Pero, ¿dónde tiene su origen esta realidad? La filósofa Liliana Irizar ha identificado dos grandes enemigos de la democracia moderna: el individualismo sistemático y la apatía cívica. El individualismo sistemático lo diagnosticó Alexis de Tocqueville en el siglo pasado, afirmando que “es de origen democrático y amenaza a desarrollarse a medida que las condiciones se igualan”. Cada ciudadano se siente autosuficiente y termina encerrado en sí mismo, eludiendo las responsabilidades cívicas. De allí surge el segundo problema, la apatía cívica: mientras los ciudadanos no vean sus intereses personales afectados no se involucran, más si predomina la corrupción. Esta apatía merma incluso la inquietud social propia de los jóvenes, a raíz del desencanto hacia el sistema y la impotencia de no poder cambiarlo. Como menciona la filósofa Irizar: “El encerramiento y la indiferencia social se encuentran tan ampliamente difundidos, que casi constituyen la regla tácita de convivencia en las sociedades democráticas”. ¡Ay, democracia!
Estos dos enemigos de la democracia terminan fragmentando la sociedad y alejando a la ciudadanía (cansada e indiferente) de la política, incluso de la más elemental forma de participación: el voto. Se deja campo abierto a los gobernantes de turno, que con impunidad y descaro corroen el sistema político. Ya no asombra la corrupción. Cuando no se ejerce el civismo, termina por ser negado o secuestrado por el sistema corrupto, apareciendo inevitablemente la frustración, impotencia y los brotes de violencia social cada vez más alarmantes. Krahe brillantemente resume lo anterior en estas palabras dedicadas a la democracia: “Me gustas, ya te digo, pero a veces querría tenerte algo más presente. (…) que tú apañes la ley a medida del rico, al fin y al cabo es muy comprensible.
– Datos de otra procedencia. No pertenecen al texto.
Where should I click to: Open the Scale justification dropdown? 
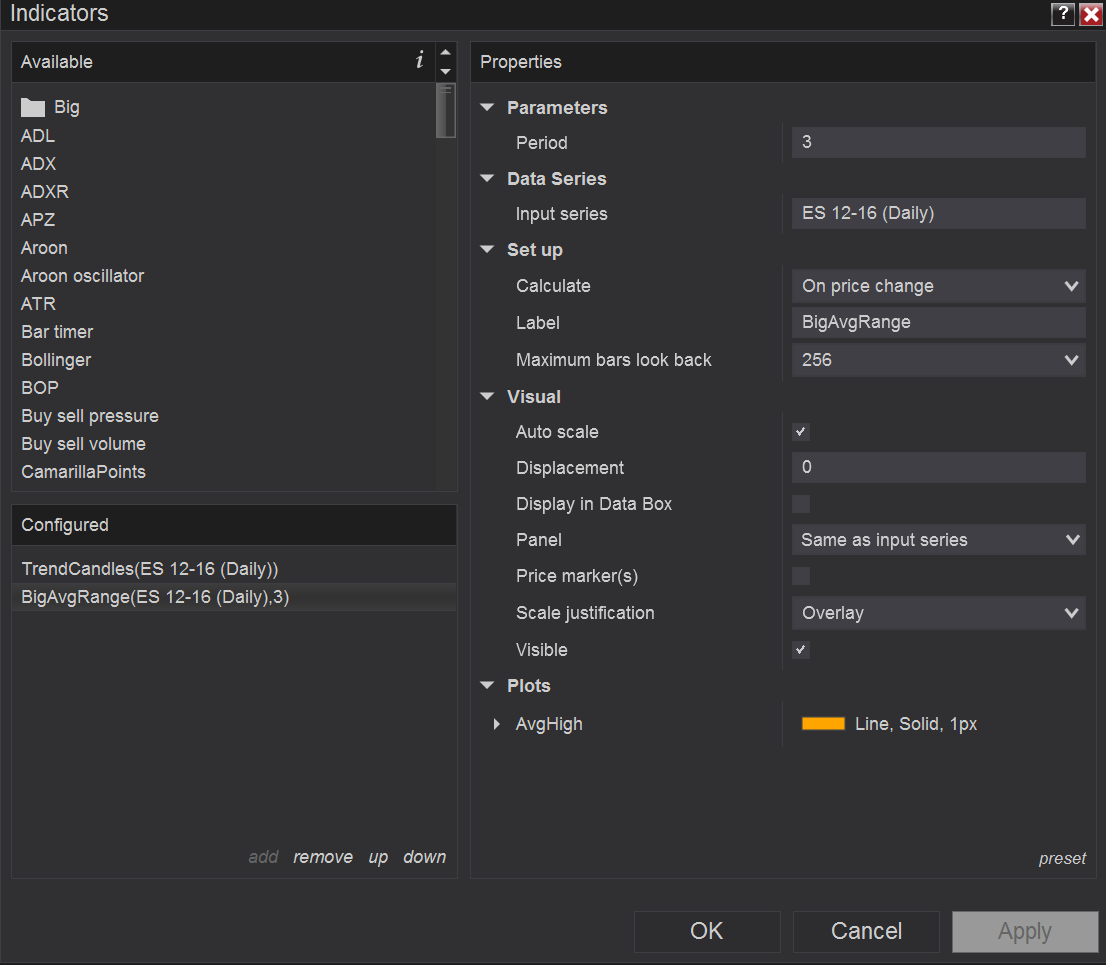[938, 613]

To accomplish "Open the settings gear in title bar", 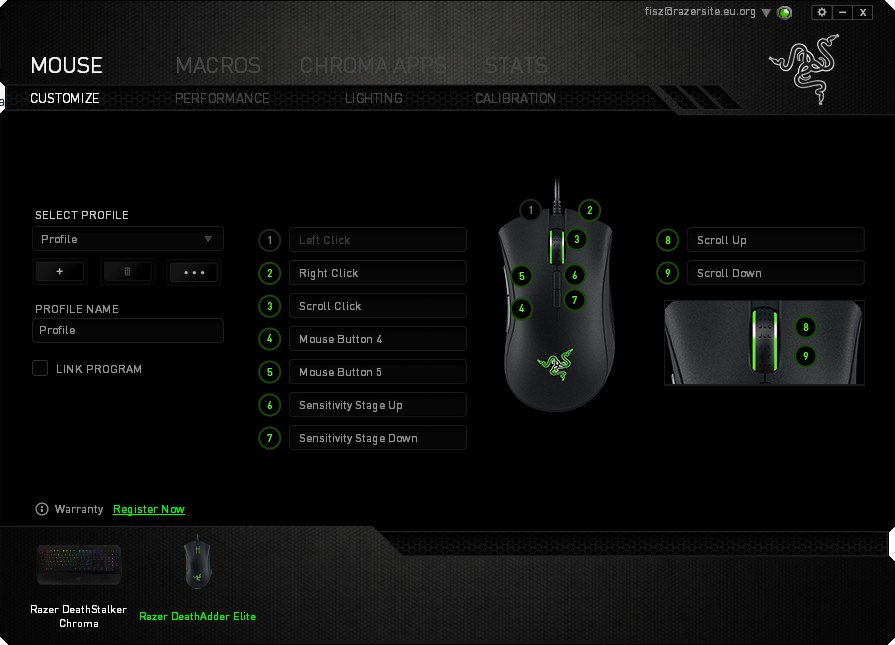I will tap(822, 12).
Pero, ¿qué hay del que tiene poca voz, privado de ejercer tantos derechos? (…) A enmendar tus carencias te veo muy reacia. Y están mis sentimientos muy cansinos (…) no cuentes con que vaya hacia ti cuatrianualmente, no compartamos más la cama. Vamos a separarnos civilizadamente. Y sigue tú viviendo de tu fama”.
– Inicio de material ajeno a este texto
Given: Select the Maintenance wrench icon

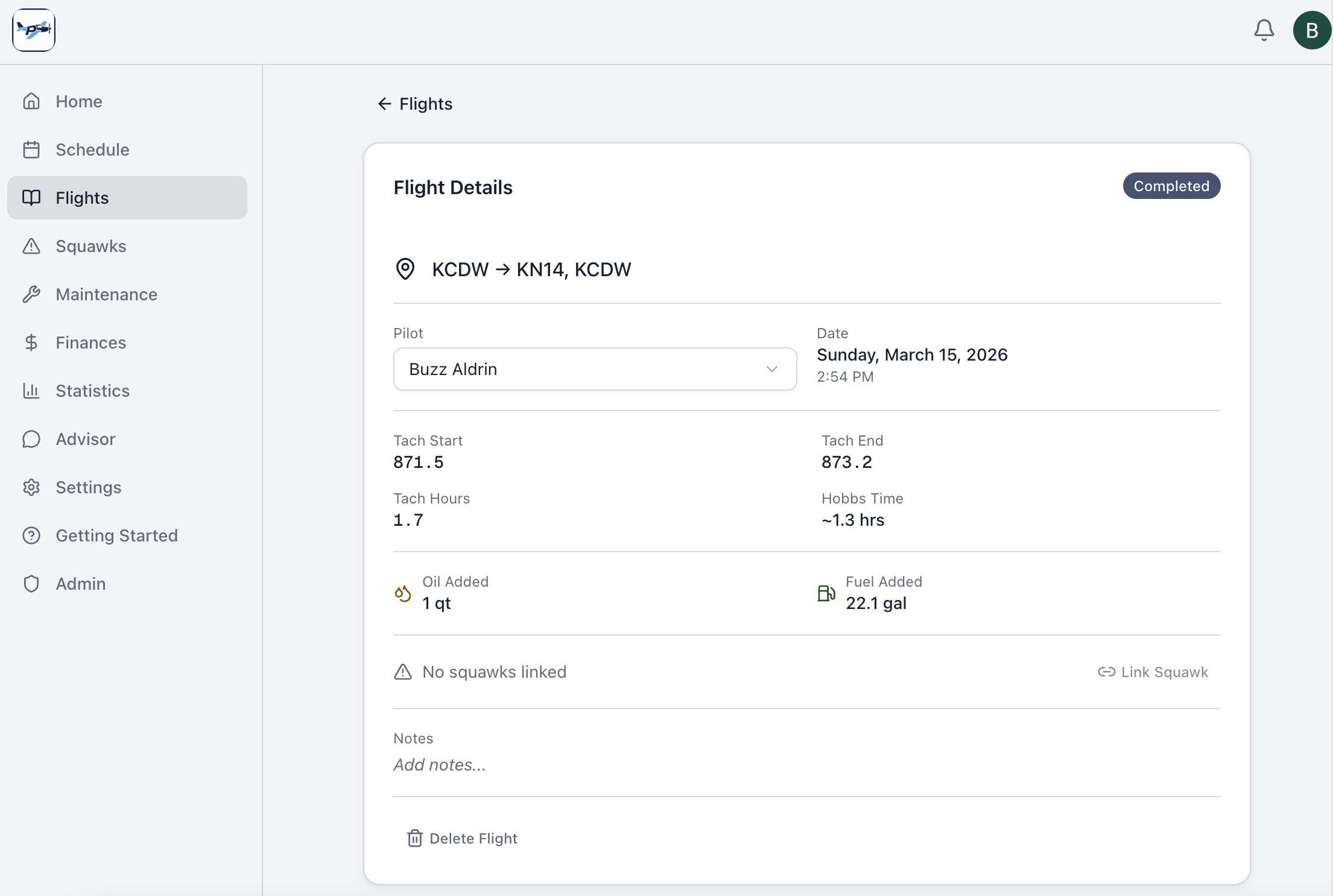Looking at the screenshot, I should coord(32,294).
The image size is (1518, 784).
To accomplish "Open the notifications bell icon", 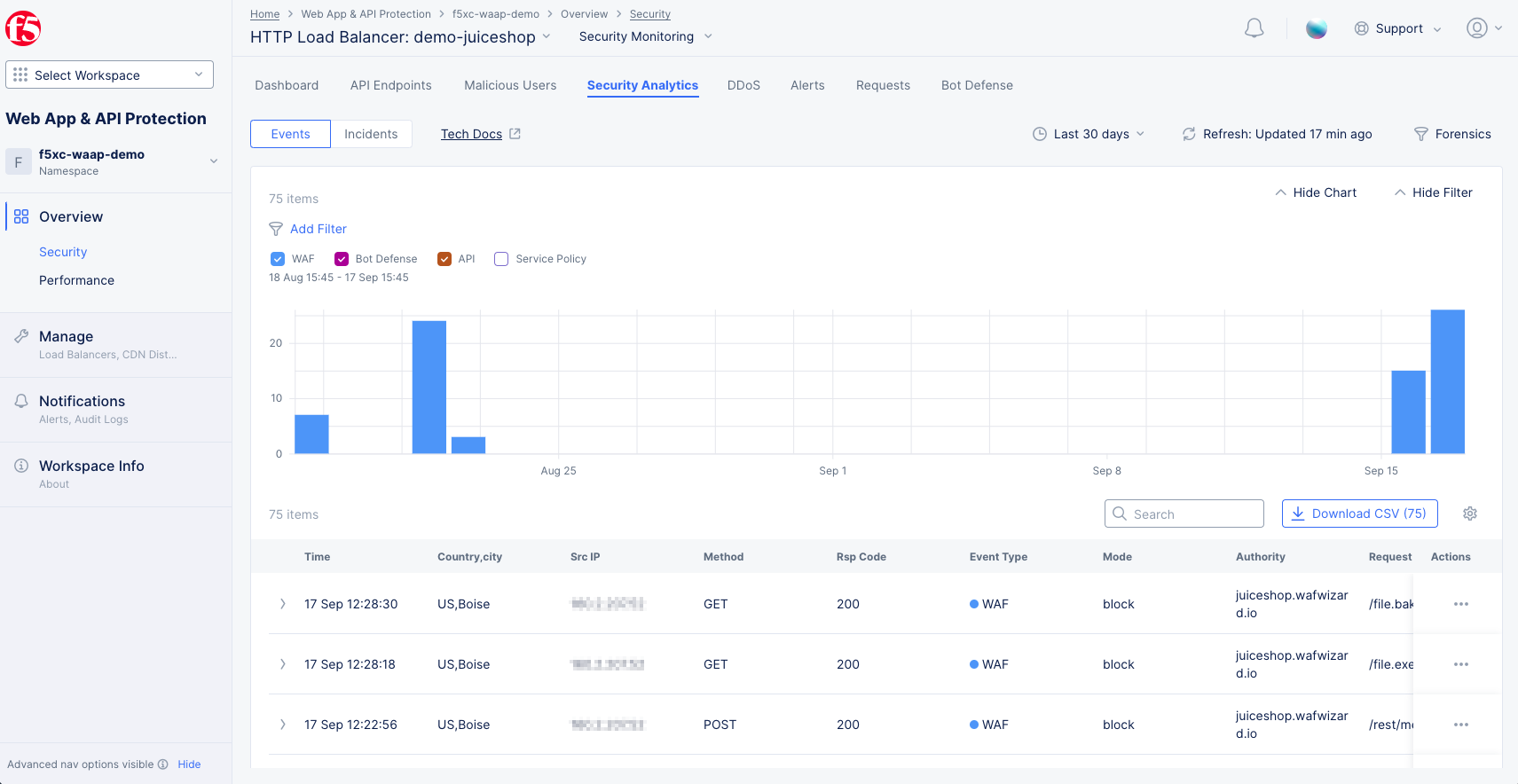I will click(x=1254, y=28).
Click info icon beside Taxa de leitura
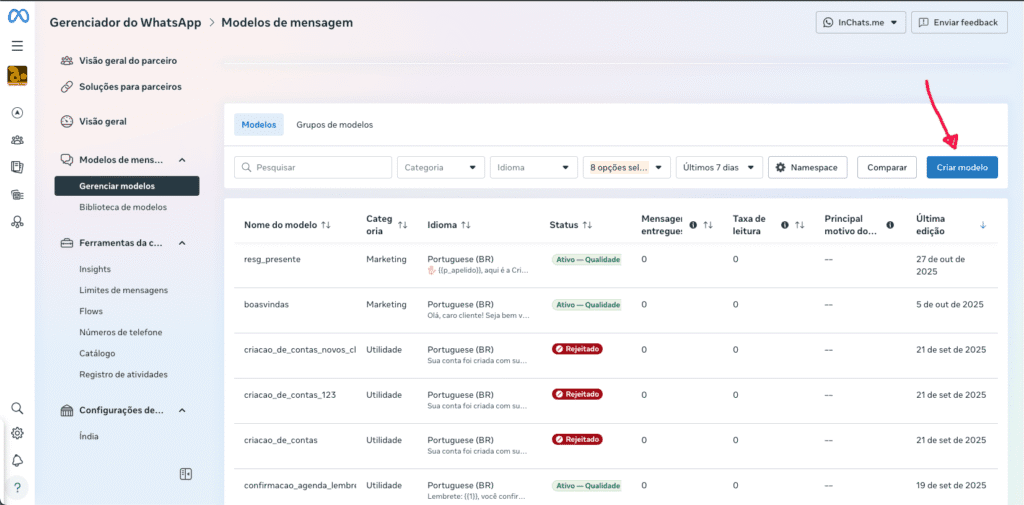 click(785, 225)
Aún estamos a tiempo de hacer un cambio revulsivo, quimioterapéutico, que se enfoque en la formación y participación activa de una ciudadanía emergente, cada vez más consciente de la importancia de la ética en las decisiones políticas. Una ciudadanía alerta que apueste por el rescate del compromiso cívico de defender la democracia, de no dejar que la corrupción la secuestre. Una ciudadanía capaz de cambiar los gritos quejumbrosos de “¡ay, democracia!”, por acciones, planes estratégicos y propuestas concretas.